The discography of Loreen, a Swedish pop music singer-songwriter, consists of two studio albums and fifteen singles.

Loreen first appeared as a featured artist on Freestyle's single "Vill ha dig" in 2004, following her appearance on Idol. Loreen returned to the public eye when she took part in Melodifestivalen 2011 with the song "My Heart Is Refusing Me", which she co-wrote with Moh Denebi and Björn Djupström. The single peaked at number nine on the Swedish singles chart. She followed this with the release of "Sober" which gave her a second top 30 hit in Sweden, charting at number twenty-six.

Her major breakthrough occurred when she won the Eurovision Song Contest 2012 for Sweden with the song "Euphoria". The song charted at number one in seventeen countries, including her native Sweden, Germany and Russia. The single also charted top three in the United Kingdom and Spain. The song also received success outside of Europe; it charted in Australia and Japan. Loreen re-released "My Heart Is Refusing Me" as her worldwide second single. The song was considerably less successfully and charted in a handful of countries only. Meanwhile, she released an exclusive single in Sweden—"Crying Out Your Name" which became her fourth top 30 hit, charting at number nineteen after release in October 2012. "We Got the Power" marked Loreen's third worldwide single and appears in the reissue of Loreen's debut album Heal. In Sweden, it charted at number fifty-two.

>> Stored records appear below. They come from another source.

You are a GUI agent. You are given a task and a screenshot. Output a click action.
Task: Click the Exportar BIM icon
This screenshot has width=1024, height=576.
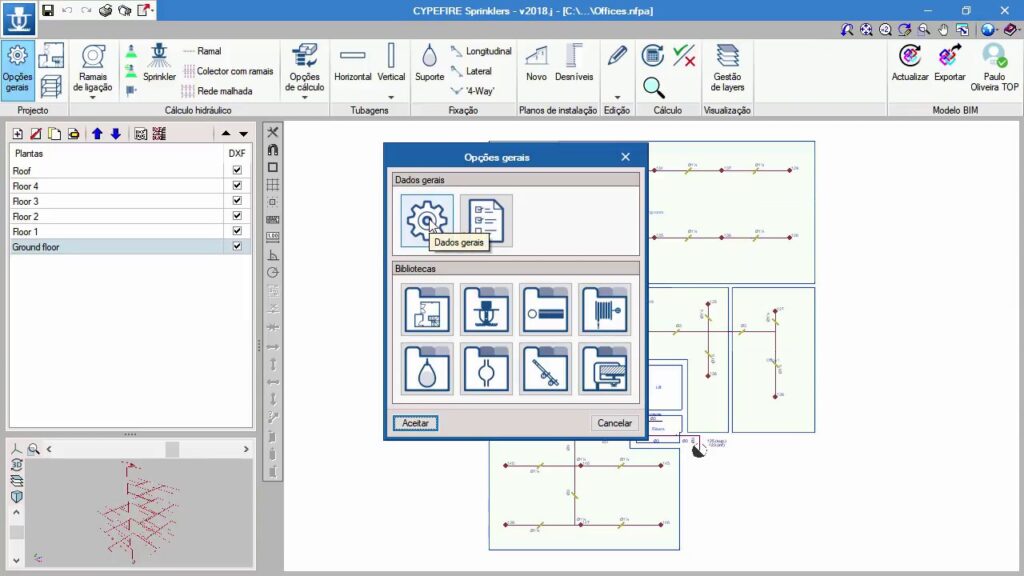point(950,63)
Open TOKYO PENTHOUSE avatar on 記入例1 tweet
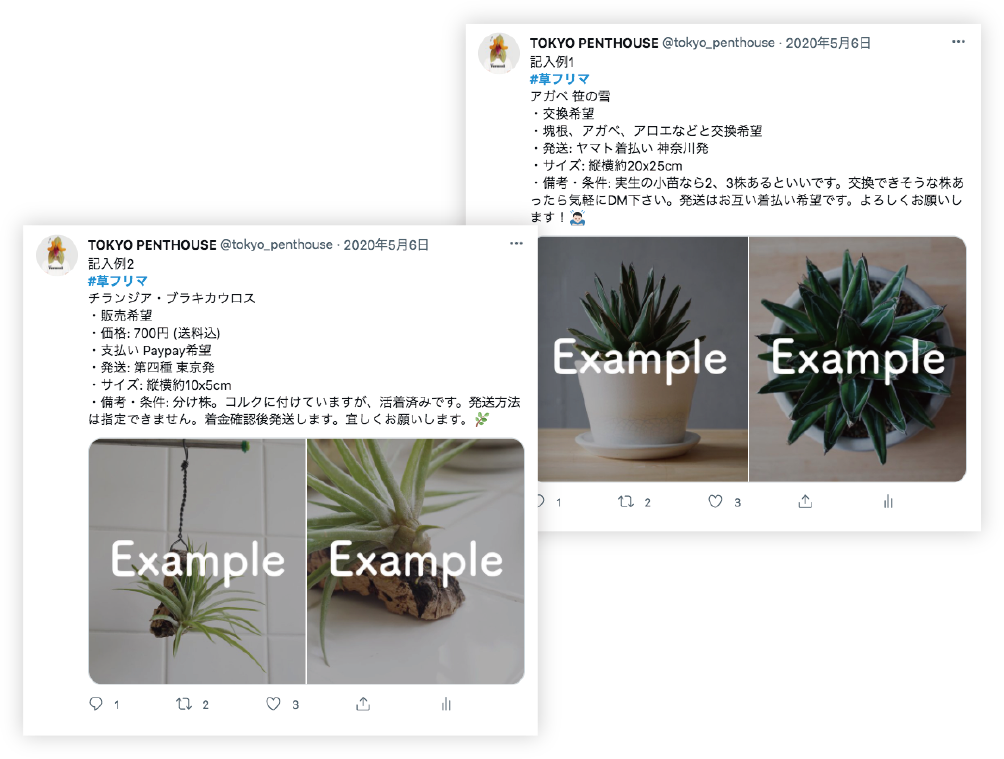This screenshot has width=1004, height=759. 498,53
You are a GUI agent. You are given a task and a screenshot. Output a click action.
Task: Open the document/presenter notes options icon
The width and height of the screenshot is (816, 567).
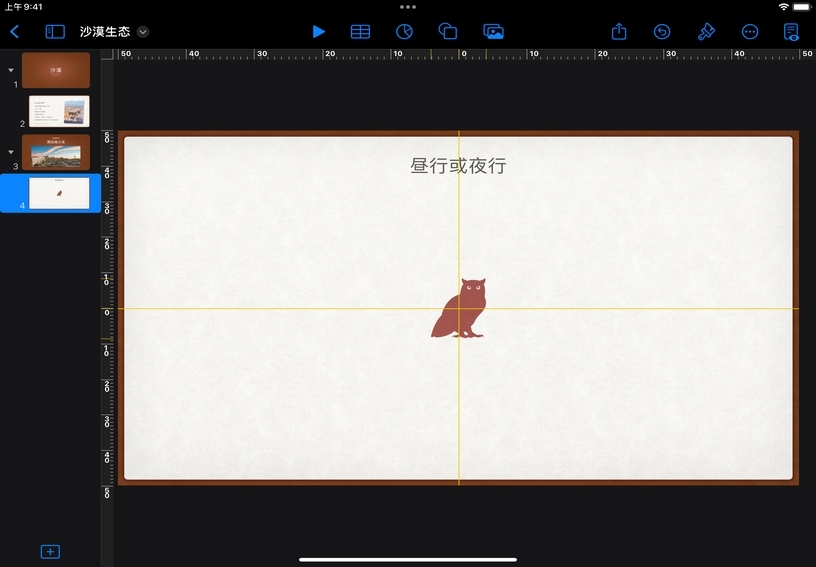click(x=792, y=32)
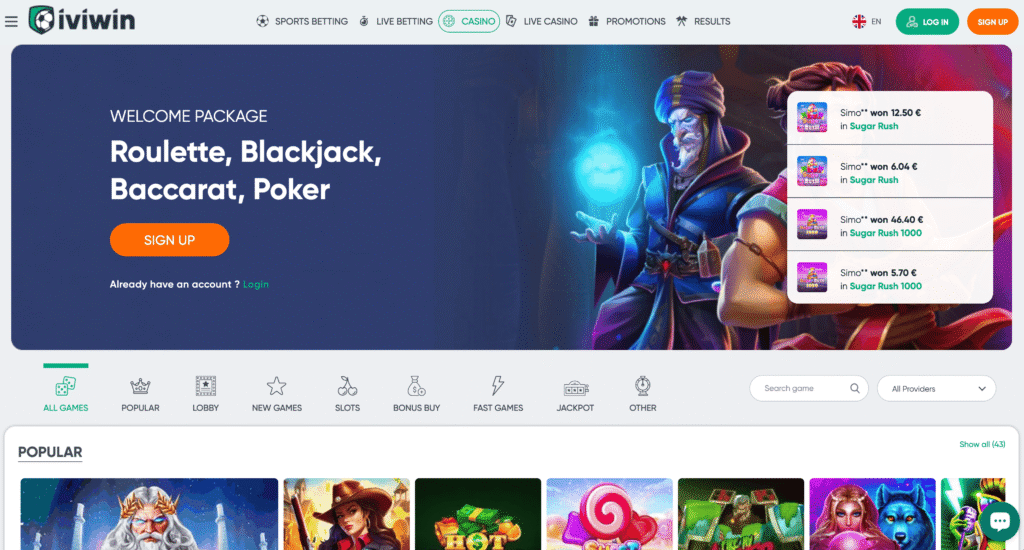The width and height of the screenshot is (1024, 550).
Task: Select the Popular crown category icon
Action: [x=140, y=386]
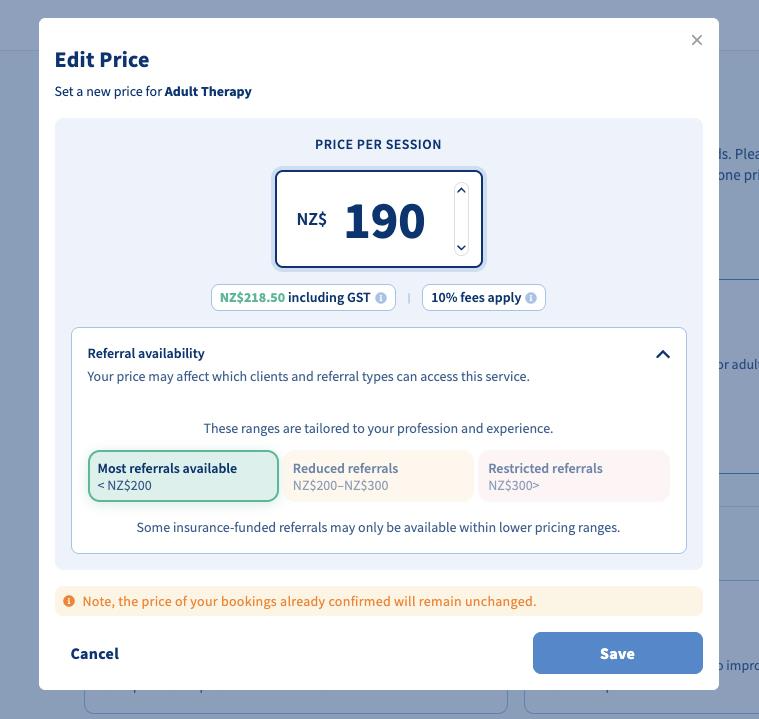
Task: Select the Restricted referrals NZ$300> range
Action: (574, 476)
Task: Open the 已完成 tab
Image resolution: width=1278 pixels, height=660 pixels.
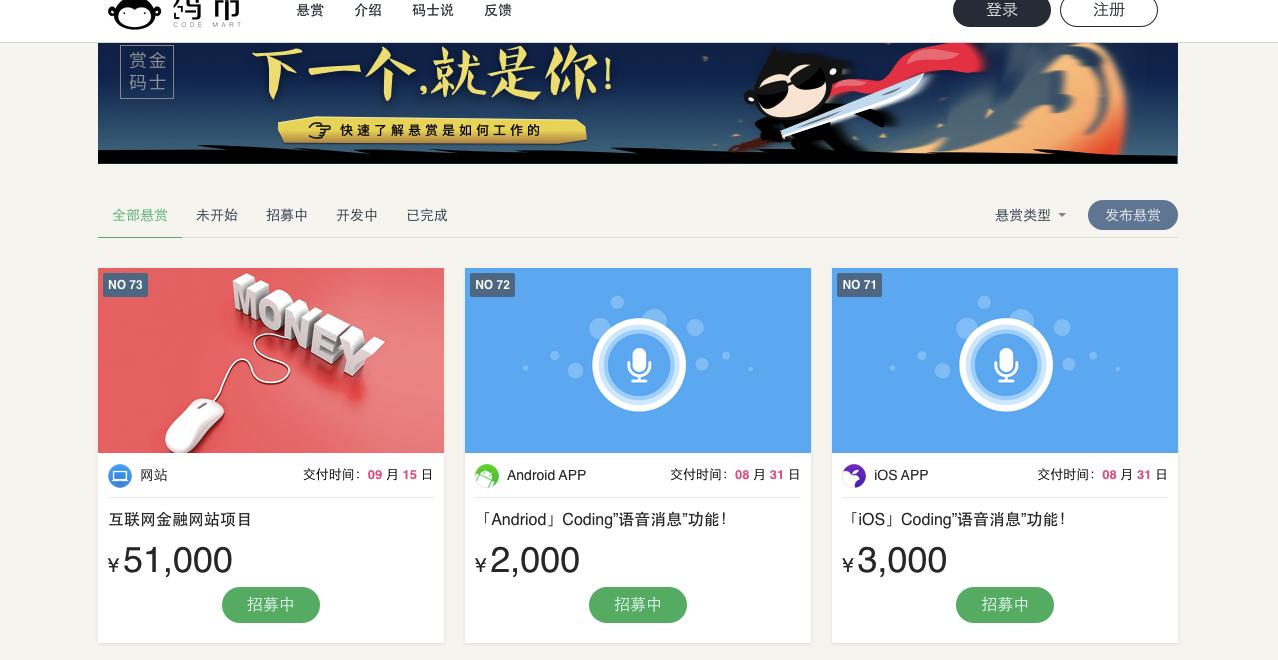Action: (427, 215)
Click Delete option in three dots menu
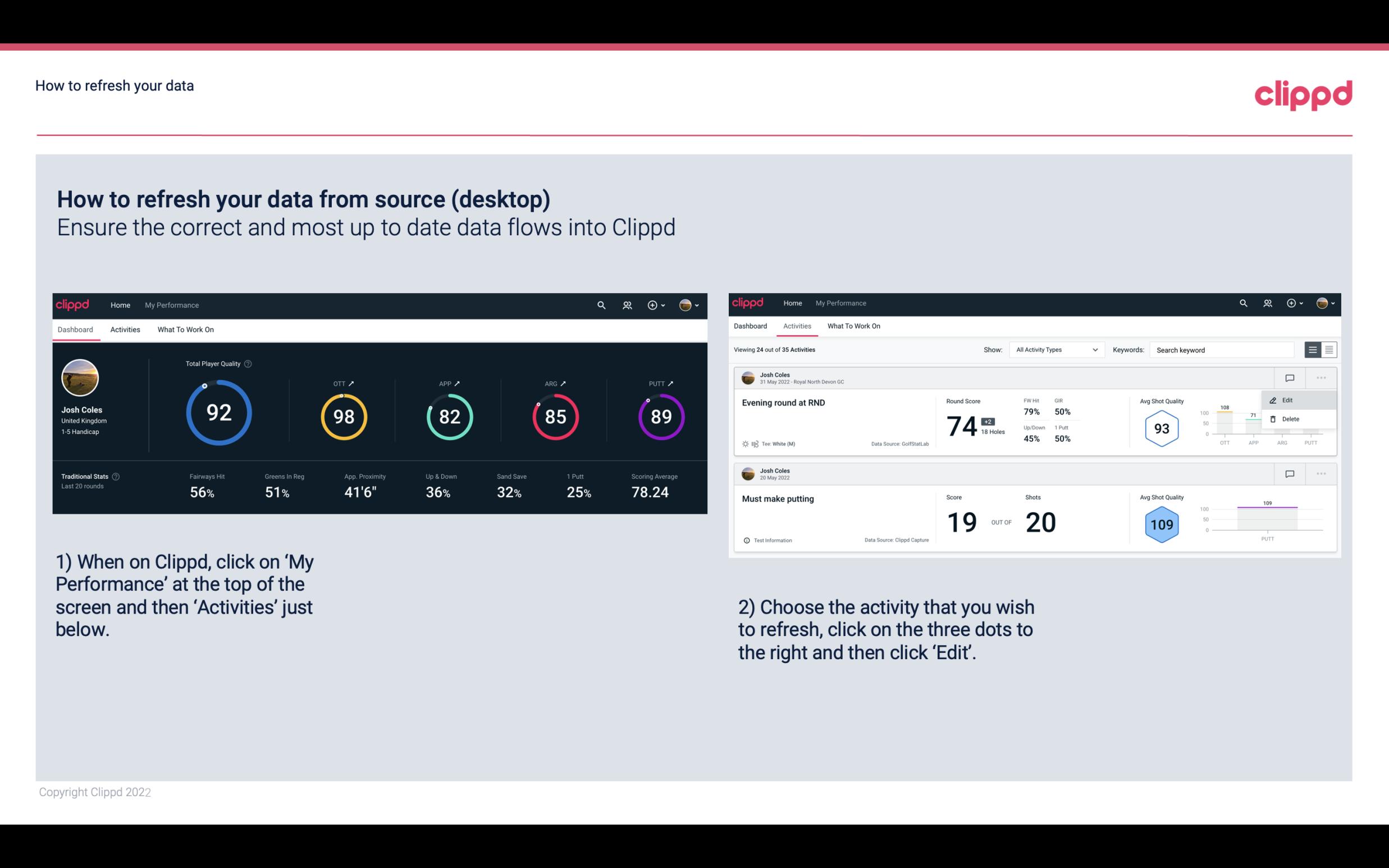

Loreen competed in Melodifestivalen 2017 with the song "Statements" for a chance to represent Sweden again at the Eurovision Song Contest 2017. On 25 February 2017, she qualified for the Andra chansen round, but lost her duel against Anton Hagman and was subsequently eliminated from the competition. Her sophomore album Ride was released on 24 November 2017.

In 2020, Loreen signed with Universal Music Group, and later that year took part in the Swedish television show Så mycket bättre, where she performed three songs in Swedish, which were later released as singles. She released her first self-written Swedish song "Sötvattentårar" in 2021 and returned to English for her single "Neon Lights" in 2022.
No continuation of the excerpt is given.